## Instructions to follow
In the post below about Snape and Petunia, whose view does the writer say she must differ from?

Snape and Petunia - Ancestor/Descendant - Chess pieces

Amy Z lupinesque at yahoo.com
Sat Jul 13 23:58:16 UTC 2002


No: HPFGUIDX 41174

SNAPE AND PETUNIA

Oh dear.  Jenny from Ravenclaw is indeed virtuous,
eloquent, and wonderful, but even if it is true that
Petunia's behavior toward Harry is worse, that doesn't
in any way excuse Snape's.  So I must differ from
Amandageist when she writes:

> While
> it appears a reasonable comparison on the face of
> it, the two are completely
> different motivationally.
> 
> It seems to me that Snape has an internal integrity
> and code which he
> adheres to, even against his preferences and
> possibly to his personal
> detriment. 

Motivation I'll leave up to the method actors.  All I
know is that Snape's integrity doesn't extend to being
remotely decent to Harry.  From their very first
encounter, Snape treats him with the utter contempt
and vitriol that most mature adults would reserve for
their worst enemy (or better yet, keep to themselves).

## Information supplied

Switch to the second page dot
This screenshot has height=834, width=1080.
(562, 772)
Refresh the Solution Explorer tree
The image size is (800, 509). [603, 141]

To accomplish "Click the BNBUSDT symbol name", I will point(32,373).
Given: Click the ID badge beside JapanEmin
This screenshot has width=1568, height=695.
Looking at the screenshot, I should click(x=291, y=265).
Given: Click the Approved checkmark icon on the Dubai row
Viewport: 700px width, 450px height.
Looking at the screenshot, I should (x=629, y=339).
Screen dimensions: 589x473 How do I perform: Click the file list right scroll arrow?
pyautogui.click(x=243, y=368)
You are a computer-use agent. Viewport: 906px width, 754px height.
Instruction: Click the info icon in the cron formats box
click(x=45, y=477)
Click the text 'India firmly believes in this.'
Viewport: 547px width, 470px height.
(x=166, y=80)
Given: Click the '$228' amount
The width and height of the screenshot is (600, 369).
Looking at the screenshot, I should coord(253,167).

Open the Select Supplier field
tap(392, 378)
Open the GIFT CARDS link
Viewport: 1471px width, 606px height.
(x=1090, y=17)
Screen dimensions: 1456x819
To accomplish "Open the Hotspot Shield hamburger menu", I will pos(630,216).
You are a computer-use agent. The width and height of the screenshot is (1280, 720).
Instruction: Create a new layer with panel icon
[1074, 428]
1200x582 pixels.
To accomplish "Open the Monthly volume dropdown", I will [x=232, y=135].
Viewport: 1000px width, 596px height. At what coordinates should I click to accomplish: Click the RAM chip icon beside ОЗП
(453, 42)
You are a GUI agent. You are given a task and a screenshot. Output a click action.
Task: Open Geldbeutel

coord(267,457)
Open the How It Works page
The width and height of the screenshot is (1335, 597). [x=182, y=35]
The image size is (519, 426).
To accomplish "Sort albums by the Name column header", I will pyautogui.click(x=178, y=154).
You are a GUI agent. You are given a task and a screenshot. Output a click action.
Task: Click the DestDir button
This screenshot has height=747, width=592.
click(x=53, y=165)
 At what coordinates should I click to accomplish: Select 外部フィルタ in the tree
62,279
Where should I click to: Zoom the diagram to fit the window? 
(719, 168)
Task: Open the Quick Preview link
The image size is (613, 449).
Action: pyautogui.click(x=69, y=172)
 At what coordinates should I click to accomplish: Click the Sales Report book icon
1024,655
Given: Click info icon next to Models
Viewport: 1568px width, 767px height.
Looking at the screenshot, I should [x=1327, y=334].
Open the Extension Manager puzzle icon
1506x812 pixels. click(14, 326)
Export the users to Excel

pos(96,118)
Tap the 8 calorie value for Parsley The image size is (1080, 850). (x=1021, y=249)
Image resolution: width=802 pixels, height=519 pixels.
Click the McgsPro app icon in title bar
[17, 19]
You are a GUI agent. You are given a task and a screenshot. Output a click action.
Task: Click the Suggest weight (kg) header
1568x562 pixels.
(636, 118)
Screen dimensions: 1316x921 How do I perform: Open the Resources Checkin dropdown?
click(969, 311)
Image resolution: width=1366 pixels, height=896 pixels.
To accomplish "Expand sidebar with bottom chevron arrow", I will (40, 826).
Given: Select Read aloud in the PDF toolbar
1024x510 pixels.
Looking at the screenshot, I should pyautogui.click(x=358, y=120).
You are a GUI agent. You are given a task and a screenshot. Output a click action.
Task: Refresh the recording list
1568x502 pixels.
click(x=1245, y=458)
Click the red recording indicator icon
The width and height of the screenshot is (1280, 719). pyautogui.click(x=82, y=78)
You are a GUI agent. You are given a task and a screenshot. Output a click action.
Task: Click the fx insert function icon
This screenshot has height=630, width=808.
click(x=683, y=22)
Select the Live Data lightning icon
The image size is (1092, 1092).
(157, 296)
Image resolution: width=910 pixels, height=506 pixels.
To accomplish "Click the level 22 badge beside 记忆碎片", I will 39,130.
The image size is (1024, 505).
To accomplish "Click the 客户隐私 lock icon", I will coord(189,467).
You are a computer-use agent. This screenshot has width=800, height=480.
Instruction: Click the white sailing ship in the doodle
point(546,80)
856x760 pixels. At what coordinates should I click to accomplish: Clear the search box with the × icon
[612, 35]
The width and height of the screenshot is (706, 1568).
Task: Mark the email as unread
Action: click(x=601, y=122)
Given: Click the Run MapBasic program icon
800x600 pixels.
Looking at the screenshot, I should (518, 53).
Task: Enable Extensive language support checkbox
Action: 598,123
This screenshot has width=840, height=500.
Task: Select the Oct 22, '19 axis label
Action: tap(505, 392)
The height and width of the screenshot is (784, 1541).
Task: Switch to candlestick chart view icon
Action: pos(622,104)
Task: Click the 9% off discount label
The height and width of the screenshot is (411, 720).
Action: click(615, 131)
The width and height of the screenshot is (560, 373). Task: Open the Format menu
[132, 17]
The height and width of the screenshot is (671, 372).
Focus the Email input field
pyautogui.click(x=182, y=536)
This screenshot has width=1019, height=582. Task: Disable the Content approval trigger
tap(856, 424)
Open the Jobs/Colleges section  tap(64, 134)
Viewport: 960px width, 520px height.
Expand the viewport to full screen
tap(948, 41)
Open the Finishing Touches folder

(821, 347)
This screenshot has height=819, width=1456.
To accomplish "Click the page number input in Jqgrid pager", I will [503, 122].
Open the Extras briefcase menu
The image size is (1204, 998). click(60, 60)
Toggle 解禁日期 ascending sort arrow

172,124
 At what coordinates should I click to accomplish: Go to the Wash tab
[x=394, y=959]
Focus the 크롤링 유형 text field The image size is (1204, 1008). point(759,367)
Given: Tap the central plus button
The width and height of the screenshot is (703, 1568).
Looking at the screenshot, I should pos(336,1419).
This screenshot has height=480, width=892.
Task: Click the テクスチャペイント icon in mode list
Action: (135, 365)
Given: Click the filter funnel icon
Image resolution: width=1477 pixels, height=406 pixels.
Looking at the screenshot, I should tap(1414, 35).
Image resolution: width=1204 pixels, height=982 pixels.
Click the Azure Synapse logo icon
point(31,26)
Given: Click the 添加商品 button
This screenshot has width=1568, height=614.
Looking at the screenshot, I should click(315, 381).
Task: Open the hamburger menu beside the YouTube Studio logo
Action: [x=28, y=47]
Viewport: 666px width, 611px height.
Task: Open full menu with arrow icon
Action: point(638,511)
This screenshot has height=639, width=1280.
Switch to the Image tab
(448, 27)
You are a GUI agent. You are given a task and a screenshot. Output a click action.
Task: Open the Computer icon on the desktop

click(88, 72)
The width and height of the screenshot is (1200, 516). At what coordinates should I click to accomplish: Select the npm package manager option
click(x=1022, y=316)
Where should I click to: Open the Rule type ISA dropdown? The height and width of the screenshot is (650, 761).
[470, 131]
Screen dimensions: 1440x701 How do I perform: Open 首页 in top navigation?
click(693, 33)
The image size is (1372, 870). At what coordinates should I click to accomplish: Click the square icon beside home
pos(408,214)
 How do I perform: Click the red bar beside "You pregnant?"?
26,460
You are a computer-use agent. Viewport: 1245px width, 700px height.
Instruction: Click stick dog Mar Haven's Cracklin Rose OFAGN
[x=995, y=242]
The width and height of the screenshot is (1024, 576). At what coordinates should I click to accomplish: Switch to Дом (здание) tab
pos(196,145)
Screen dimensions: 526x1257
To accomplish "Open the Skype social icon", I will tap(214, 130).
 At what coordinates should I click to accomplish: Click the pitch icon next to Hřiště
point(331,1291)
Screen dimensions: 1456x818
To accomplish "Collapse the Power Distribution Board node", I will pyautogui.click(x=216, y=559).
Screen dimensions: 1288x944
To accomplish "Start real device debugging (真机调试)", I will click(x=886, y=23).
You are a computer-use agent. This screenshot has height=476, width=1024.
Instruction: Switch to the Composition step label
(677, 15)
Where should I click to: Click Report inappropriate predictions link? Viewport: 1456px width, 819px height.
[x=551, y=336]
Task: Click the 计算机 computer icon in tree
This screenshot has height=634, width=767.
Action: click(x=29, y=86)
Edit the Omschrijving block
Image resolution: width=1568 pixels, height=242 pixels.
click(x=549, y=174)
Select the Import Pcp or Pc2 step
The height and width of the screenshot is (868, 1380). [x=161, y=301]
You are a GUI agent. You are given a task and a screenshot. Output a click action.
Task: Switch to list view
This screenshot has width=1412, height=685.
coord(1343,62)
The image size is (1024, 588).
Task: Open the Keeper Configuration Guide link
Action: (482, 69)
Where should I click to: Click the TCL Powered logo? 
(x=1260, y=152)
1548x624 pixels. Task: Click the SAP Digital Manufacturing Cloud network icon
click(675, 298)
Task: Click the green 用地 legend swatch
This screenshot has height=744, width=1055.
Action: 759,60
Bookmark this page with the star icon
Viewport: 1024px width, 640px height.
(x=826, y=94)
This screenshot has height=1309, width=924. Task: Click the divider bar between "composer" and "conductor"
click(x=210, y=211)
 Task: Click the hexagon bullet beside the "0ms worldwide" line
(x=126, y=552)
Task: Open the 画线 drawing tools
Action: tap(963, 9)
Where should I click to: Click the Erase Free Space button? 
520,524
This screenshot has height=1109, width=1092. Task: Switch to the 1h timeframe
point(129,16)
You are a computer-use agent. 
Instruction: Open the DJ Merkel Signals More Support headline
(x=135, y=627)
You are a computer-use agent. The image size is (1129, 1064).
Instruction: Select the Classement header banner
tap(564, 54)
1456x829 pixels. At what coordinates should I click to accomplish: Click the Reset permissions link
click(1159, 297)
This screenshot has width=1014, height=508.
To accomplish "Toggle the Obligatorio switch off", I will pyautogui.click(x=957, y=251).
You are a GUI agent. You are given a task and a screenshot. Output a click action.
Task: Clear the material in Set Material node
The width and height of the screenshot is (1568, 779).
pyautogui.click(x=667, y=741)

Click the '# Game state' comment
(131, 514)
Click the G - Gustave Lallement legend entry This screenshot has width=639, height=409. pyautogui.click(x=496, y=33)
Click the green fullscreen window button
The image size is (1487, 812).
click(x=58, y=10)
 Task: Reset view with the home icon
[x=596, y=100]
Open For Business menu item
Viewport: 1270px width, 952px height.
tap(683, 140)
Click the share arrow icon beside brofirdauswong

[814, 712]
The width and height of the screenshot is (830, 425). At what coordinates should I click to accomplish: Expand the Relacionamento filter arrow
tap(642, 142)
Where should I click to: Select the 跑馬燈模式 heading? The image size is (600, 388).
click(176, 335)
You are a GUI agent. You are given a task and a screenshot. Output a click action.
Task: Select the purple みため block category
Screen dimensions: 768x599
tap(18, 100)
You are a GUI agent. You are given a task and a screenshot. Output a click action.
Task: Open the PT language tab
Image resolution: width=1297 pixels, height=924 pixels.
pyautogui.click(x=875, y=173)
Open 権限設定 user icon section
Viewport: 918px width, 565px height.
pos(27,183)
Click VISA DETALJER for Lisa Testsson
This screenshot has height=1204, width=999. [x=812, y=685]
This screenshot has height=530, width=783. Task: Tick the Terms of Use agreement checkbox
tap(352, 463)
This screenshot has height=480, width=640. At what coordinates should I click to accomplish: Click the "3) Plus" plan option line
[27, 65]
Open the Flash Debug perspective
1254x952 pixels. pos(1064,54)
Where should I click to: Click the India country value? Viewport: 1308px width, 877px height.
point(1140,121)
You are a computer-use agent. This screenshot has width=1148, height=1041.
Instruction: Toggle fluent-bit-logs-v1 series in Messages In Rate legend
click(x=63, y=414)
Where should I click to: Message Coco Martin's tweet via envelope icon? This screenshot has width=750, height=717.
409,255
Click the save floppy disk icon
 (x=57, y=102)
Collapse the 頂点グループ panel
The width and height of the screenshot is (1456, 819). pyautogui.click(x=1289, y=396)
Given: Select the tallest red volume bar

## Final result
Amandageist's